++++ Input data

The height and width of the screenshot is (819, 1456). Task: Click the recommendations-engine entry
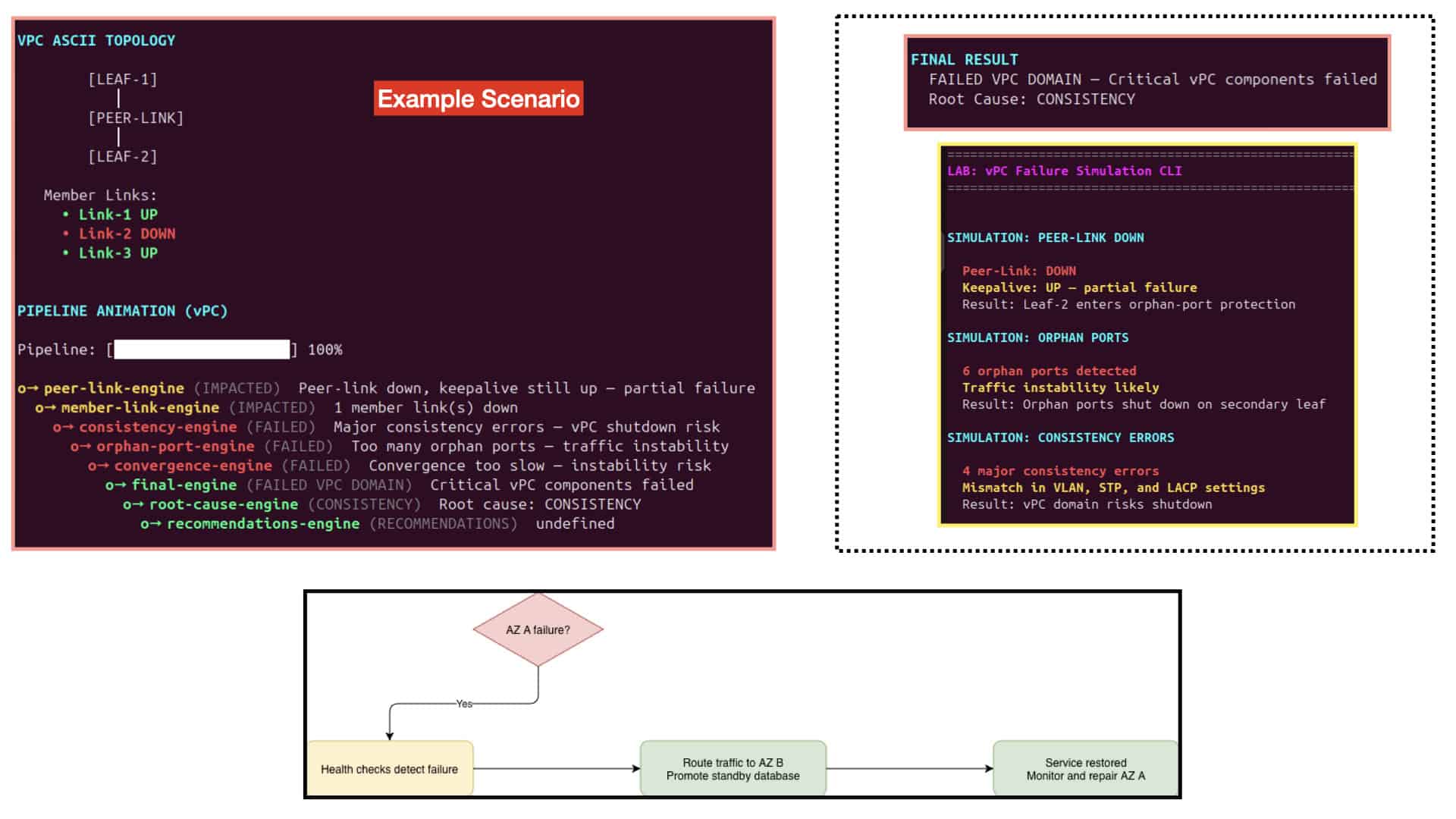point(378,524)
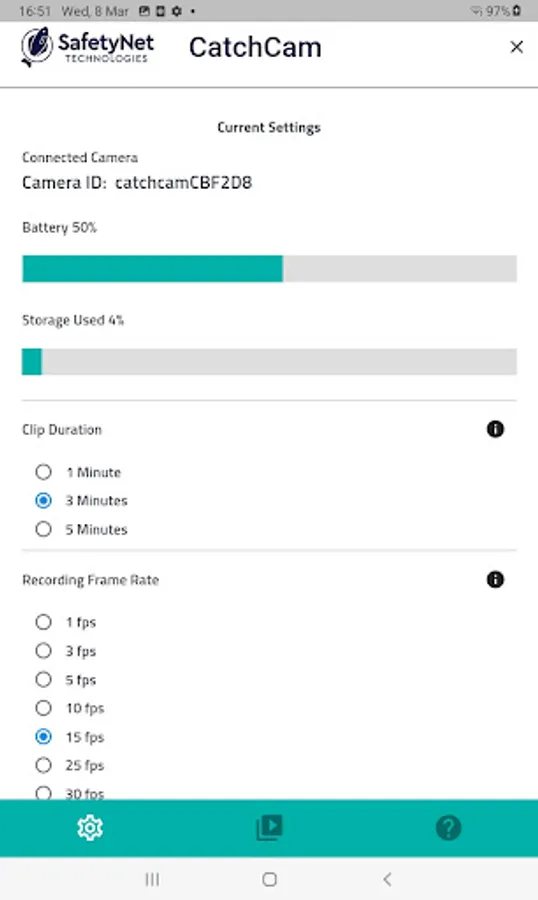Open the video clips library tab
The width and height of the screenshot is (538, 900).
269,828
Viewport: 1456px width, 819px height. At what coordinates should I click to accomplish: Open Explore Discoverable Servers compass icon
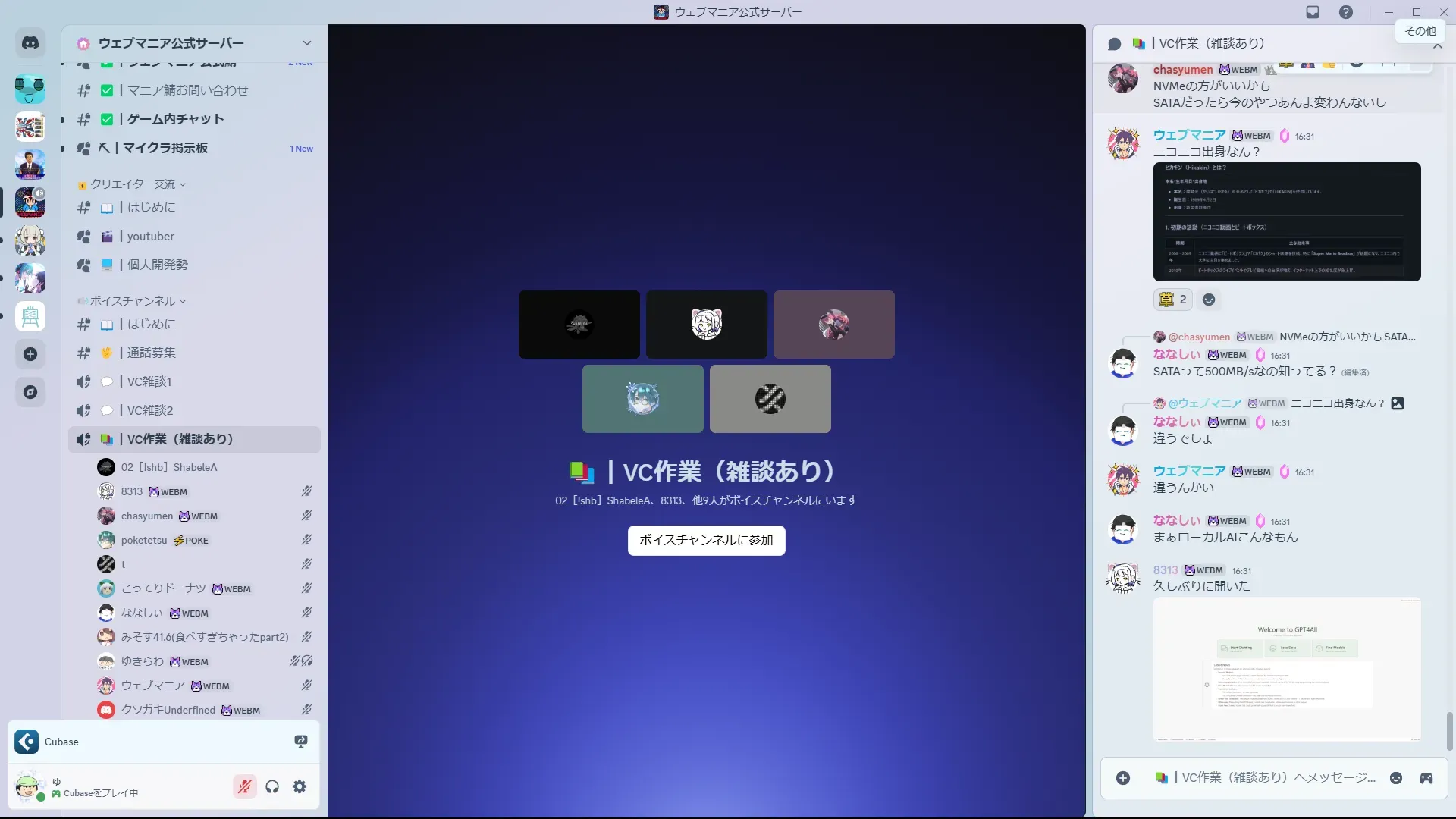[30, 392]
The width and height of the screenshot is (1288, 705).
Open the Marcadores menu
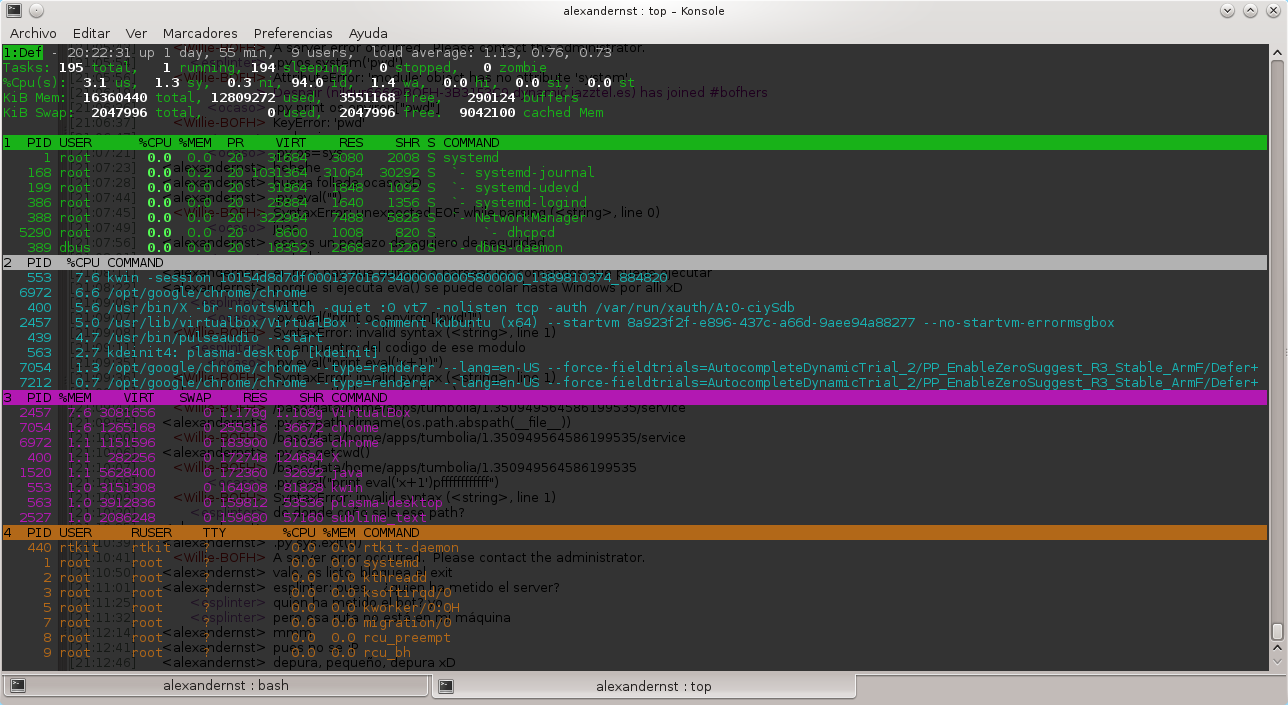coord(200,33)
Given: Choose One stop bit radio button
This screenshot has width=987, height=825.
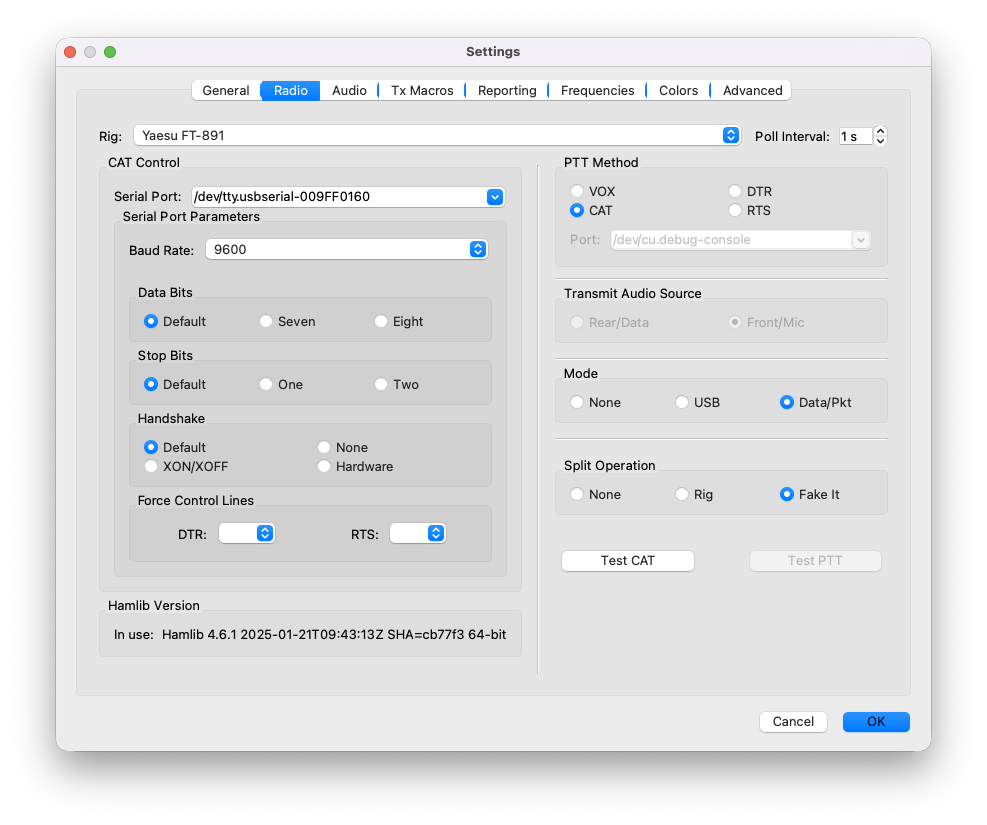Looking at the screenshot, I should [x=266, y=385].
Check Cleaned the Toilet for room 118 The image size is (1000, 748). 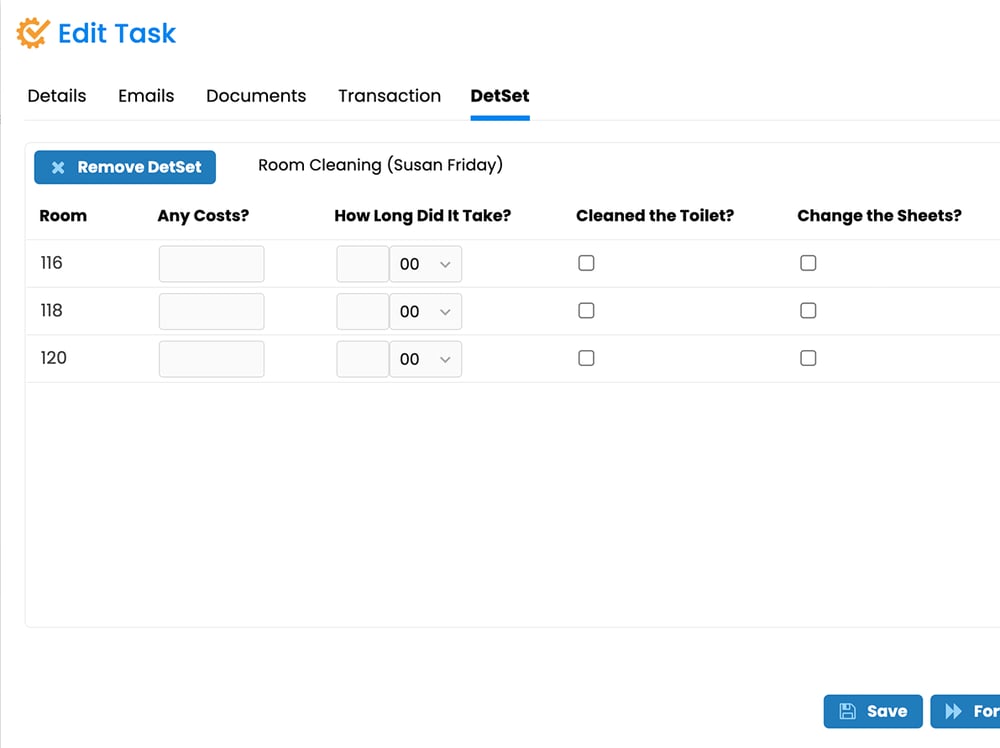[586, 310]
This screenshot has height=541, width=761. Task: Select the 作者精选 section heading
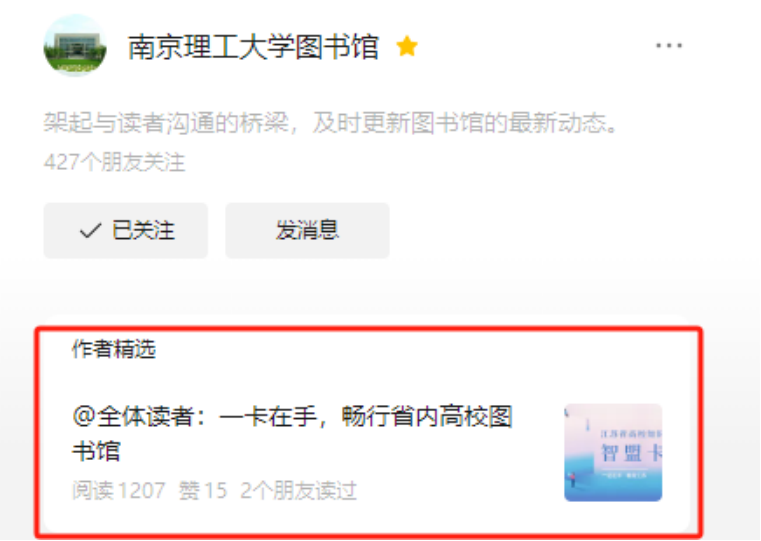114,349
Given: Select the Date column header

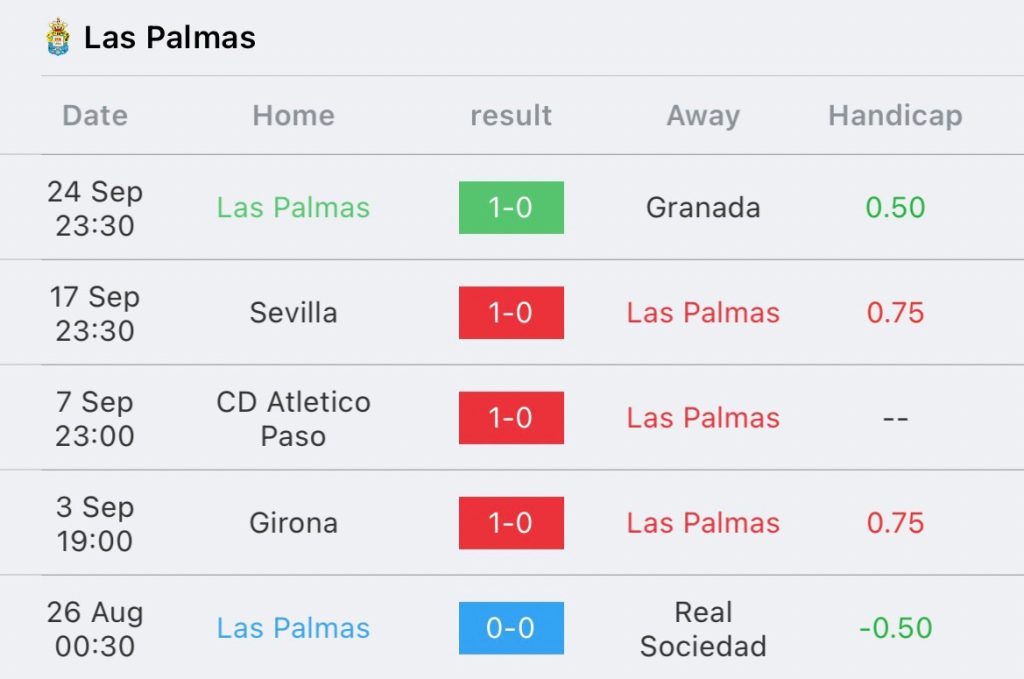Looking at the screenshot, I should [x=95, y=116].
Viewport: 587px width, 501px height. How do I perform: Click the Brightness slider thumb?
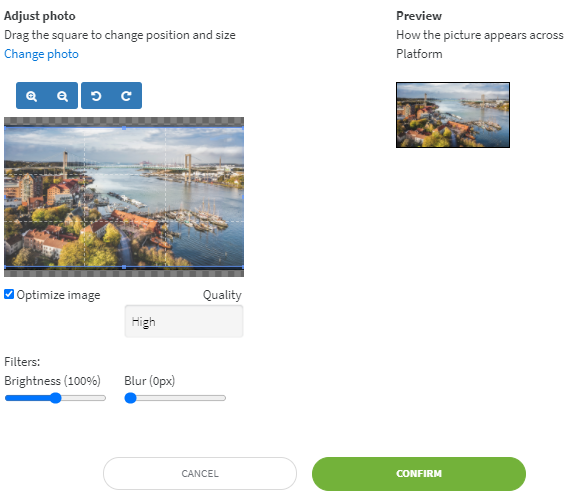coord(55,398)
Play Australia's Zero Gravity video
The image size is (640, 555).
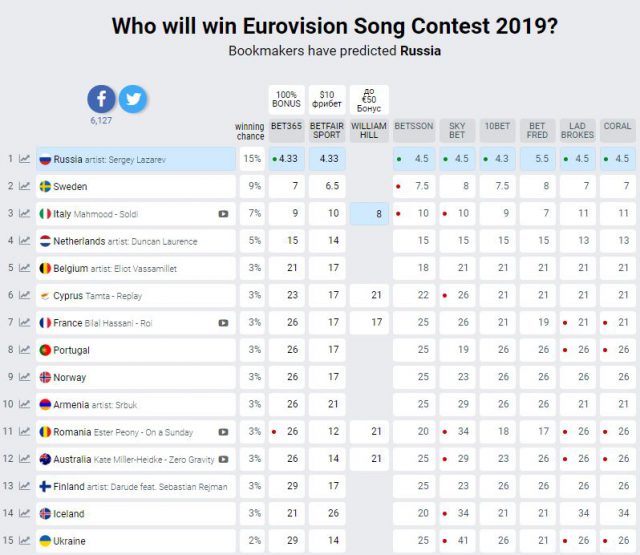point(223,459)
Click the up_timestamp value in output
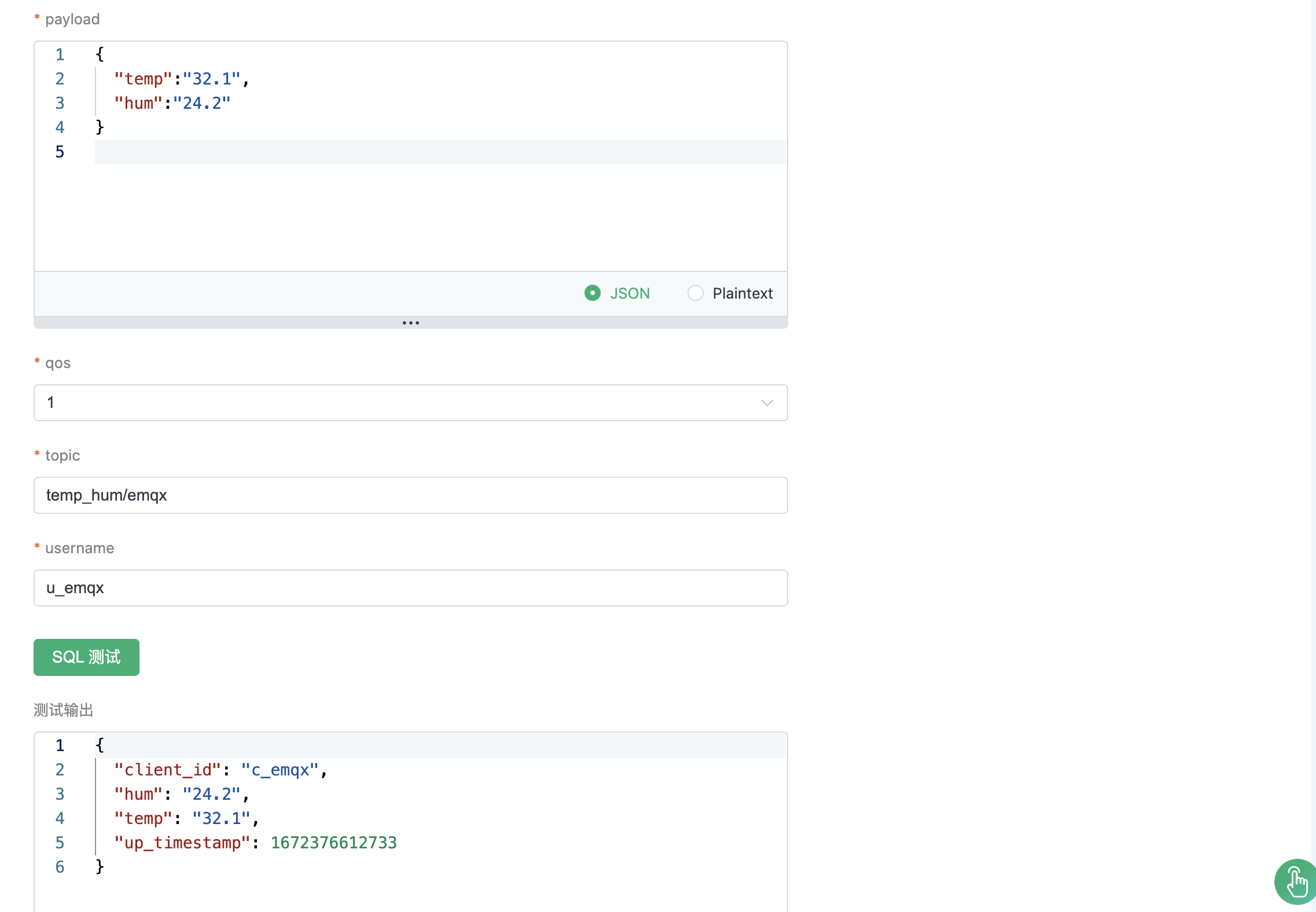Screen dimensions: 1316x912 [333, 843]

++++++++

Problem to solve
Duplicate the lines from the start through the line containing "coord(200,33)", both ends included, and leave the pictures out of your copy.

Exercise solution
The height and width of the screenshot is (819, 1456). Task: Click the recommendations-engine entry
point(378,524)
Open the video clips library tab
The width and height of the screenshot is (538, 900).
269,828
Viewport: 1456px width, 819px height. At what coordinates should I click to accomplish: Open Explore Discoverable Servers compass icon
[30, 392]
The width and height of the screenshot is (1288, 705).
Open the Marcadores menu
coord(200,33)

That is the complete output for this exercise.